Yaşanmış ve yaşanan travmalar ile ilgili çok fazla deney yapıldı ve yapılmakta. Hepsinde görülen ortak payda, yaşadığımız travmaların genetik ko

Yaşanmış ve yaşanan travmalar ile ilgili çok fazla deney yapıldı ve yapılmakta. Hepsinde görülen ortak payda, yaşadığımız travmaların genetik kodlarımıza işlendiği. Ve yine genetik kodlar aracılığı ile çocuklarımıza ulaştığı. Yani geçmişte yaşadığınız bir olay birkaç neslinizi etkileyebilmekte.
Arkanıza yaslanın, gözlerinizi kapatın… Hatırlamaya çalışın… Mesela ilkokul günlerinize dönün…
Birçok kişi dönmek istemeyecektir. Hatırlamak istemediği anıları, şiddete maruz kalmışlığı vardır.
Bunu rahatça söyleyebilirim, çünkü ölçümlenmiş, bilimsel bir durum: Çocukların %75’i şiddete maruz kalmış, kalmakta.
Zaman akıp gider. Akıl, bazı hatıraları unutur. Belki hatırlamak istemez. Ama hafızası güçlü genlerimiz unutmaz. Genlerimiz tepkisel olarak ve düzenli bu zorbalıklarla yaşar. İnsan ömrü gibi uzun bir süreçte, bu baskıya dayanabilmek çok zordur.
Dayanabilmek için vücudumuz reaksiyon gösterir ve epigenomlarımız değişime başlar. Bu adaptasyon değişimi neticesinde vücut fayda sağlar. Yapılan deneyler, bu kişilerin ikna, hitap yeteneklerinin artması gibi birçok özellik gözlemiştir. Etrafındakilere kendilerini iyi ifade edebilir.
Ama uzun vadede, epigenetik değişimlerin depresyona neden olabileceği görülmüş. Depresyon, önceden söylediğini unutmak, inkâr etmek gibi psikolojik sorunlara yol açabilir. Güç elde ettiğinde ise düzeni bozabilir.

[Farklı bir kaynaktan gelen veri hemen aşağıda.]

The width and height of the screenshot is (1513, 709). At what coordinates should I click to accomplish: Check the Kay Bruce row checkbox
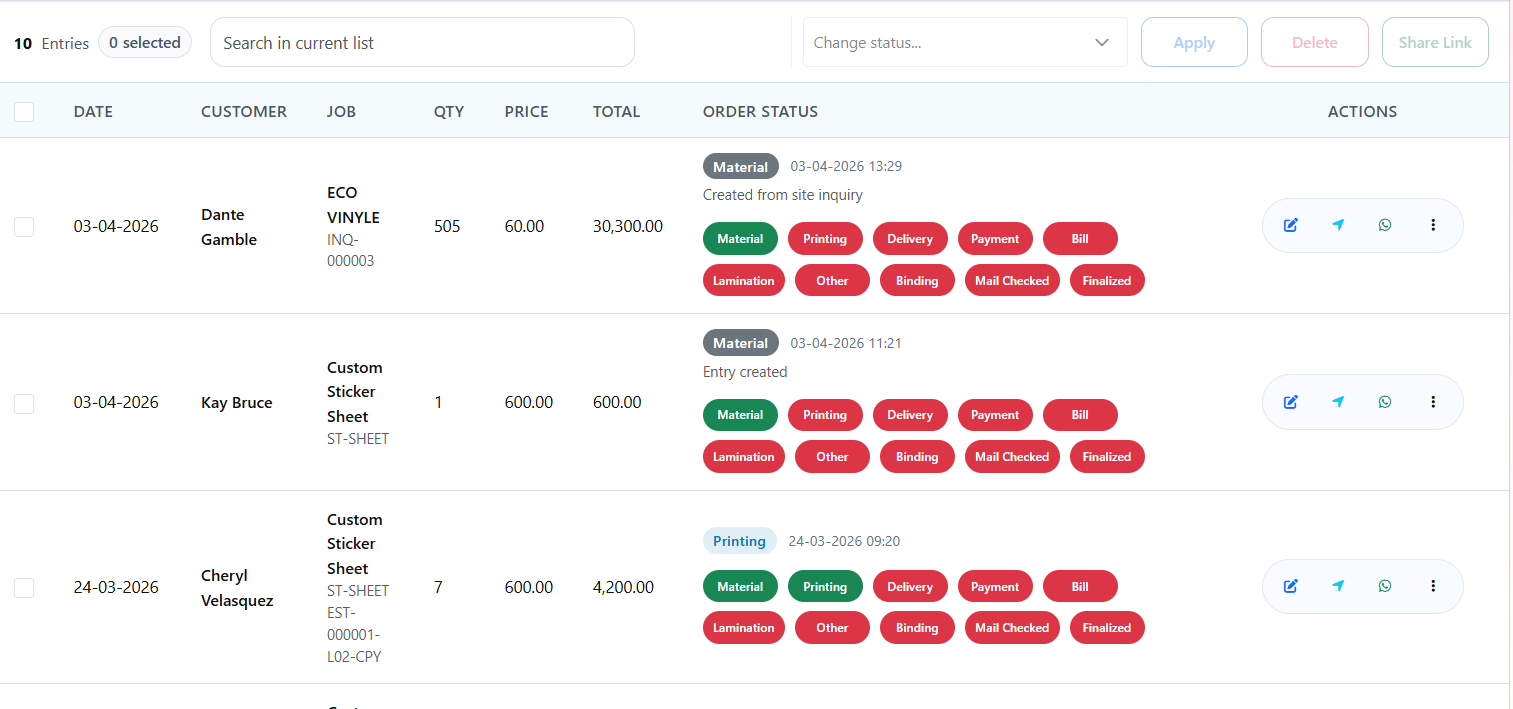24,403
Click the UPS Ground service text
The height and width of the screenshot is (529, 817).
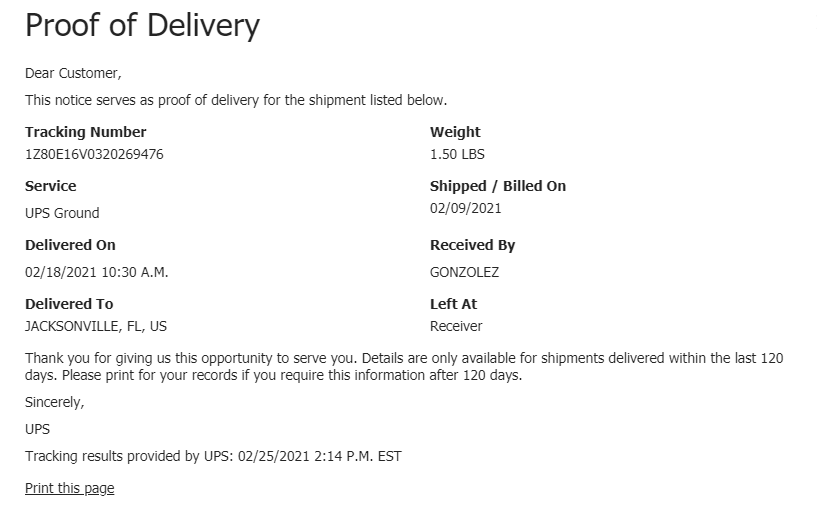coord(62,213)
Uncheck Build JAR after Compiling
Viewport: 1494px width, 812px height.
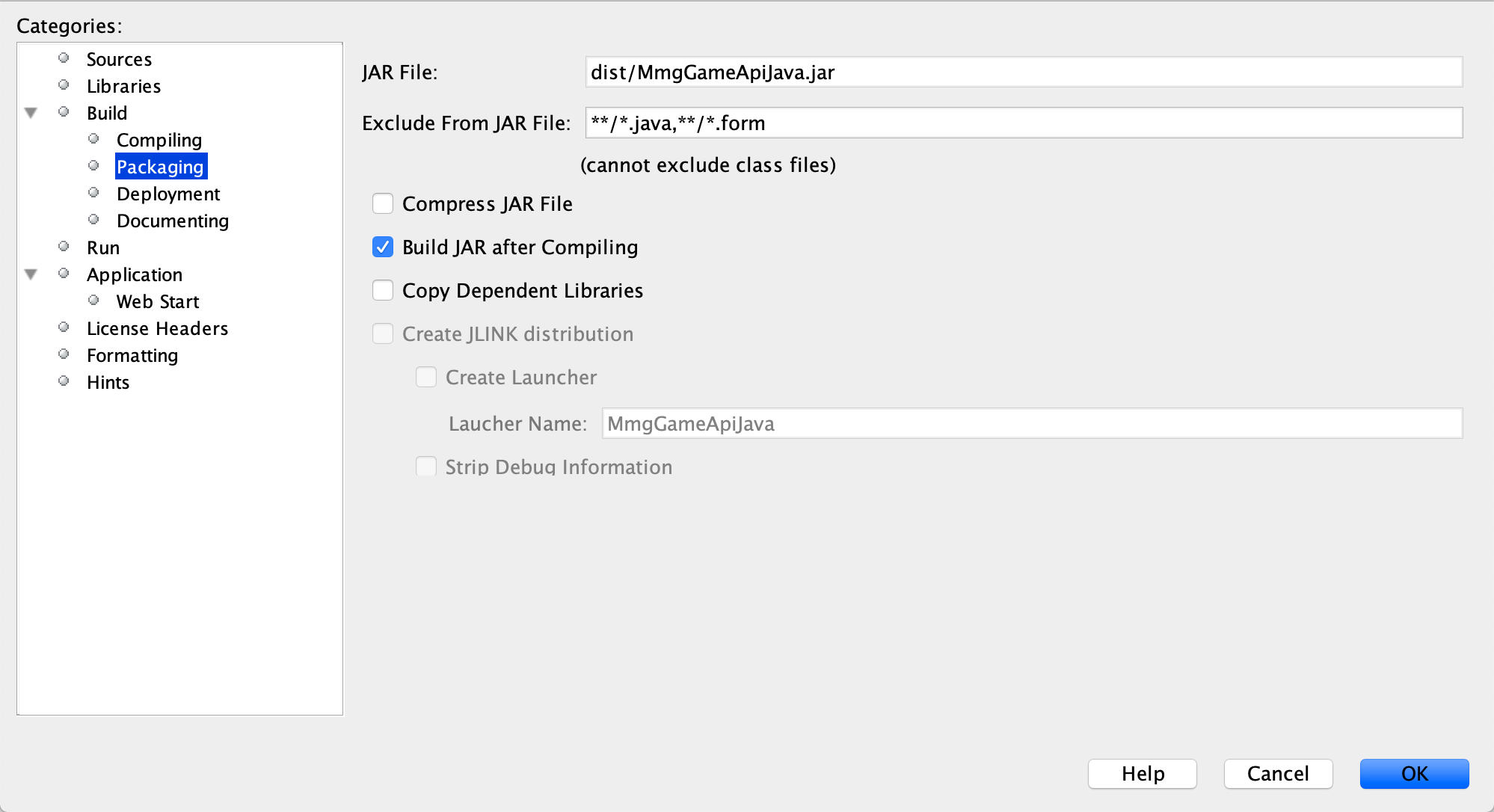[383, 247]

Hele hele bu kişiler toplumun yararı için çalışma görevine seçildiklerinde, depresyon topluma yayılır.
Örneğin Suriye; yönetim zaafiyetleri neticesinde terör ülkede peydahlandı. Şehirlerde bombalar patlamakta. Birçok insan hayatını kaybetmekte, birçoğu kıl payı atlatmakta, birçoğu da patlamaların yakınlarında bulunmakta. Bu insanların travma yaşaması, kortizol seviyelerinin düşmesi normal. Eğer bu kişilerin içinde hamile varsa, aynı travmanın bebeğe geçmesi de maalesef normal.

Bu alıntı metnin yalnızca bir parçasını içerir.